El autor también analiza en este capítulo el desagrado que las ideas expuestas origina en un grupo importante de la sociedad, que considera a la familia como el crisol de la ciudadanía libre y responsable, y por lo tanto está en contra de todas aquellas “influencias” que afecten a la familia tipo, provengan de los medios de comunicación o de los cambios sociales, económicos y culturales. Acepta que resulte “decepcionante que no exista una fórmula para criar a un hijo feliz y de éxito. Pero ¿de verdad querríamos –se pregunta- determinar de antemano los rasgos de nuestros hijos, y no sentir nunca la alegría de esas dotes y esas peculiaridades imprevisibles que todo niño trae al mundo?” (pág. 578, ibidem)

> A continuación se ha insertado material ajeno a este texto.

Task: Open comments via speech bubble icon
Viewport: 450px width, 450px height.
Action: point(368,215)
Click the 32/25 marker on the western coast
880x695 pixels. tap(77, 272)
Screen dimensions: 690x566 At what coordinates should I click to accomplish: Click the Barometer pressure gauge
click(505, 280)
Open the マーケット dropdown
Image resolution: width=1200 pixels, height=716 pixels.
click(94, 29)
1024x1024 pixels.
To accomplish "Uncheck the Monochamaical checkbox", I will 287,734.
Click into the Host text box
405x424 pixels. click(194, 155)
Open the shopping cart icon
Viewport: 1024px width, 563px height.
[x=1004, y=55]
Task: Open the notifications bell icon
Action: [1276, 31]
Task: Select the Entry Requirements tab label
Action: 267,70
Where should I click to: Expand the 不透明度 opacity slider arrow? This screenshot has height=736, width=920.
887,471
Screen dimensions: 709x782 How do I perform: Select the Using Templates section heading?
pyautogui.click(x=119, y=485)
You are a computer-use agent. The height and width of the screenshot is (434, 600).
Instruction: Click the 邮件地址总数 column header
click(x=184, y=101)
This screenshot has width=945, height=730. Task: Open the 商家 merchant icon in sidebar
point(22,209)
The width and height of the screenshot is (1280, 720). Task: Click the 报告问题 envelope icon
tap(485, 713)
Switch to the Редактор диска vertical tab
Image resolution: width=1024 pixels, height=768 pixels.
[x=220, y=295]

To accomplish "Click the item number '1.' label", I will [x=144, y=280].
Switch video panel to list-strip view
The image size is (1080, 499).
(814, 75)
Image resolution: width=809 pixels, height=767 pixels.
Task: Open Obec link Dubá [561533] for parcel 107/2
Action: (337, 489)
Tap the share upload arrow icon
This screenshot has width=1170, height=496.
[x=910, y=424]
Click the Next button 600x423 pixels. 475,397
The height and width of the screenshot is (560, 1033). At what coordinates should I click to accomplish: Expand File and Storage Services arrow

Este conocimiento, según Pinker, no lleva a abandonar la preocupación sana por los hijos –descartando sí ese tipo de neurosis educativa que lleva a los padres a considerarse culpables por cualquier supuesta consecuencia negativa de sus esfuerzos- sino a aceptar que aunque no controlemos el futuro de nuestros hijos si tenemos su presente y éste puede ser como creemos que debe ser o todo lo contrario. Lo mismo que el hombre no controla la personalidad de su mujer, y viceversa, ni los amigos están obligados a cambiar sus personalidades para ajustarse a las perspectivas del otro, la relación padres e hijos resulta a la vez más libre, más placentera (con menos culpa) y más responsable si tenemos en cuenta que no estamos frente a un ser que hay que modelar de cierto modo…para que no se eche a perder, sino que estamos frente a un ser al cual hay que proteger y simultáneamente respetar su camino y sus experiencias en la medida que cada progenitor pueda y quiera hacerlo. El autor concluye este importante capítulo de su libro con las siguientes palabras: “El “grupo de iguales” es una expresión paternalista que utilizamos referida a los hijos para denominar lo que llamamos “amigos, colegas y socios” al referirnos a nosotros mismos. Refunfuñamos cuando los hijos se empeñan en llevar esa dichosa ropa, pero también a nosotros nos molestaría que algún superior nos obligara a ponernos una bata de color rosa para asistir a una reunión del consejo de dirección, o un traje de poliéster discotequero para una conferencia académica. “Estar socializado por un grupo de iguales” es otra forma de decir “vivir con éxito dentro de una sociedad”, lo cual, para un organismo social, significa “vivir”. Es de los niños, sobre todo, de quienes se dice que son tablas rasas, y esto nos puede hacer olvidar que son personas.” (pág. 579).